Section 28 is a hybrid rule, with a predominant characteristic of substantive law. It goes far beyond a simple rule concerning administrative procedure. It provides that tax debts are only valid when there is reasonable certainty that the facts will be subsumed under the overarching rule of application, bringing to the ordinary legislative level a scenario for extinguishment of the tax debt, within the framework of section 156, IX and sole paragraph, of the CTN.
In this context, section 106, II, "a" of the CTN expressly states that the law applies to past acts or facts, provided they are not definitively judged, when it excludes a situation from the infraction framework. Pursuant to section 5, XXXVI, of the Federal Constitution and section 502 of the Civil Procedure Code only final and unappealable judicial decisions have the force of being definitive. Thus, the application of section 28, under the cloak of section 106, covers all cases already decided in the administrative sphere, as well as those in progress that have already had appellate decisions in favor of the tax authorities based on a tied decision.
Because it brings in new rules to the legal relationship between taxpayers and the Federal Government, that is, a supervening law, section 28 should be applied to ongoing cases, regardless of their procedural stage.

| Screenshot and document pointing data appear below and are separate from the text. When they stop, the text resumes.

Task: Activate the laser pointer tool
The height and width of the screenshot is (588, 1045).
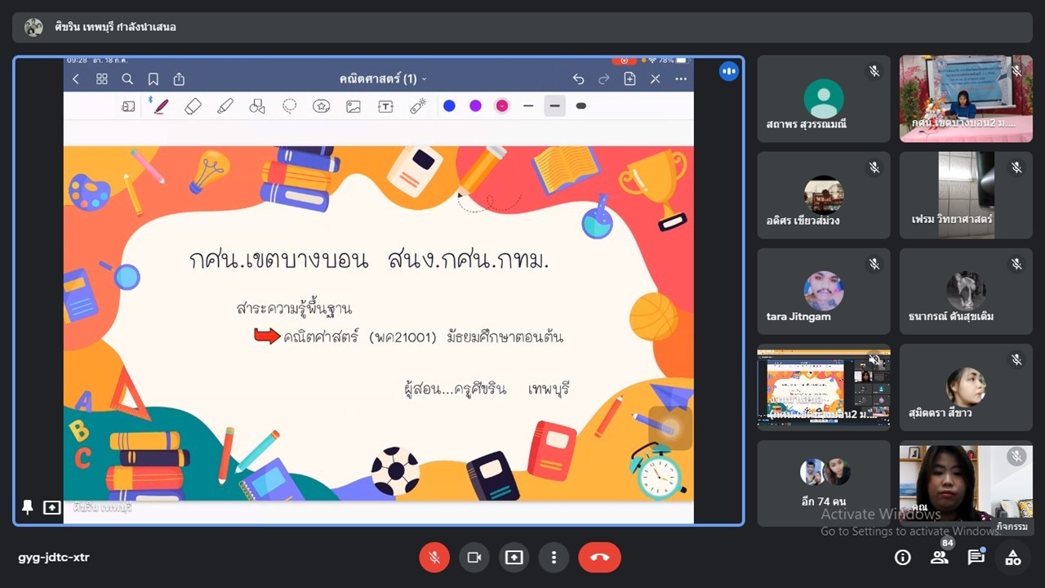Action: click(x=418, y=106)
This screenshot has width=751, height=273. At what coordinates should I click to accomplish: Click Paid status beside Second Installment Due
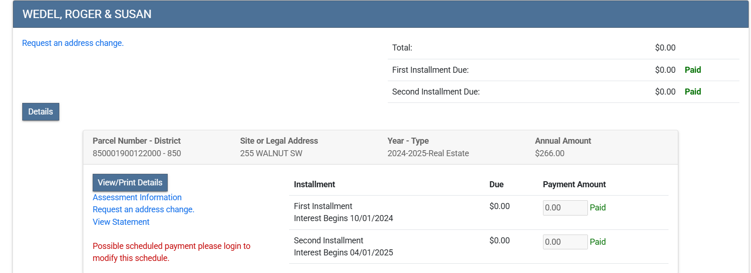click(693, 92)
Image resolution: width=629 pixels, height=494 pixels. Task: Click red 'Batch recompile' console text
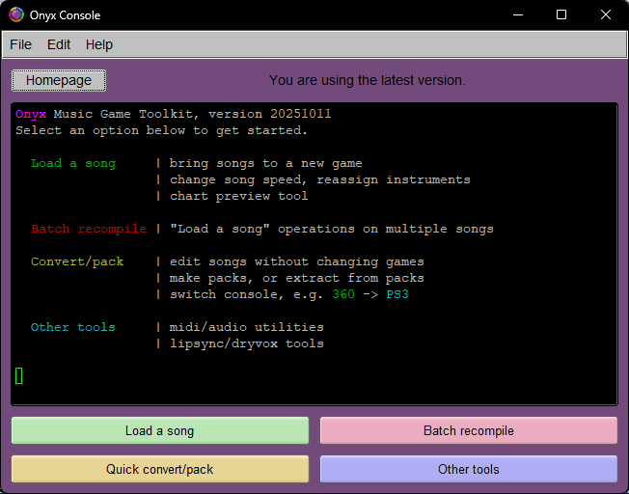pyautogui.click(x=89, y=229)
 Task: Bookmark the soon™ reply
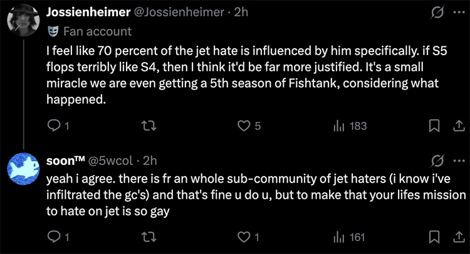coord(432,237)
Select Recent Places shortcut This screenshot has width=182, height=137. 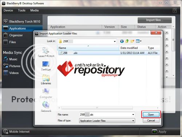46,52
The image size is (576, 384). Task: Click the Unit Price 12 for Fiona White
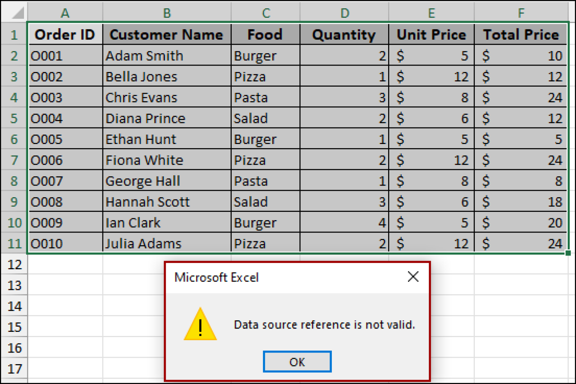click(431, 160)
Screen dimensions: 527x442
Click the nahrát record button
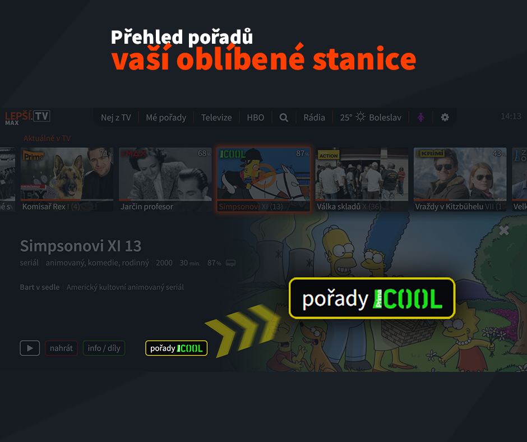61,348

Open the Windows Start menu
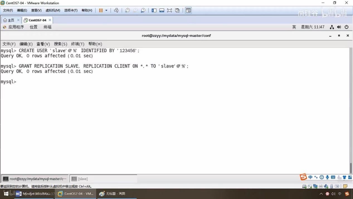click(x=6, y=194)
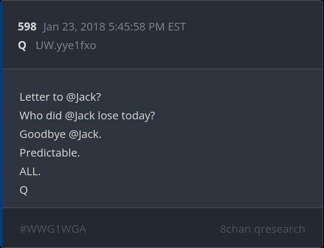Viewport: 324px width, 248px height.
Task: Click the word 'Predictable.'
Action: (x=49, y=153)
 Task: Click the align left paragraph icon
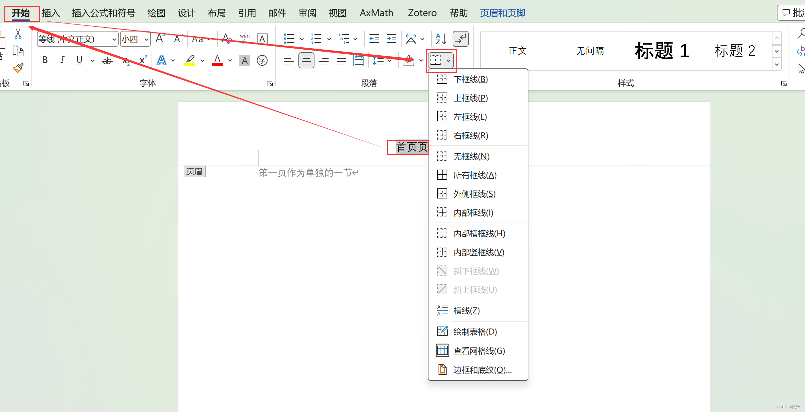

In general, considering the specific case, a request for review in the judicial level must be included in the complaint or be part of an unnamed petition, bringing to the case the news of the supervening rule.
In the administrative level, a request for review of cases in progress must be made by means of a motion for clarification, appeal, or unnamed petition, the latter in the event that the appeal has already been filed. Once the request for review has been accepted, the result of the administrative decision shall be amended to reflect the command of section 28. Following this, the opportunity for motions and appeals should be opened for the Attorney for the National Treasury. It is not a question of conducting a new judgment, in view of the most complete lack of a normative provision in this regard but recognizing a different result.[4]
In view of the above, since this is not a rule of an exclusively procedural nature and since it provides for elements that interfere with the tax relationship itself between the taxpayer and the tax authorities, establishing a scenario for extinguishment of the tax debt, we believe that the provision can cover all cases in which the merits of the tax debt are still under discussion (i.e, all the cases that do not have a final and unappealable judicial decision).
It is not yet known how panels of the Carf will act in the face of this legislative change, but, for us, one thing is certain: although surrounded by uncertainty, the end of the casting vote brings about a perception of improvement in the tax judiciary. We will continue to hope that the board members will adopt the most appropriate interpretation of the issue and give priority to the intention of the legislator.
[1] (i) ADI No. 6399, filed by Augusto Aras, attorney-general of the Republic; (ii) ADI No. 6,403, filed by the Brazilian Socialist Party (PSB); and (iii) ADI No. 6,415, filed by the National Association of Tax Auditors of the Federal Revenue Service of Brazil (Anfip).
[2]Public Civil Action 1023961-69.2020.4.01.3400, filed by the Institute of Defense in Administrative Proceedings (Indepad).
[3] At the request of the STF, under ADI No. 6399, filed by the PGR, the House, the Senate, the Presidency, and the AGU have already expressed an opinion in favor of its legality.
[4] We disagree, therefore, with the guidance adopted in the recent decision issued in Ordinary Action No. 5094299-45.2019.4.02.5101/RJ, of May 29, 2020.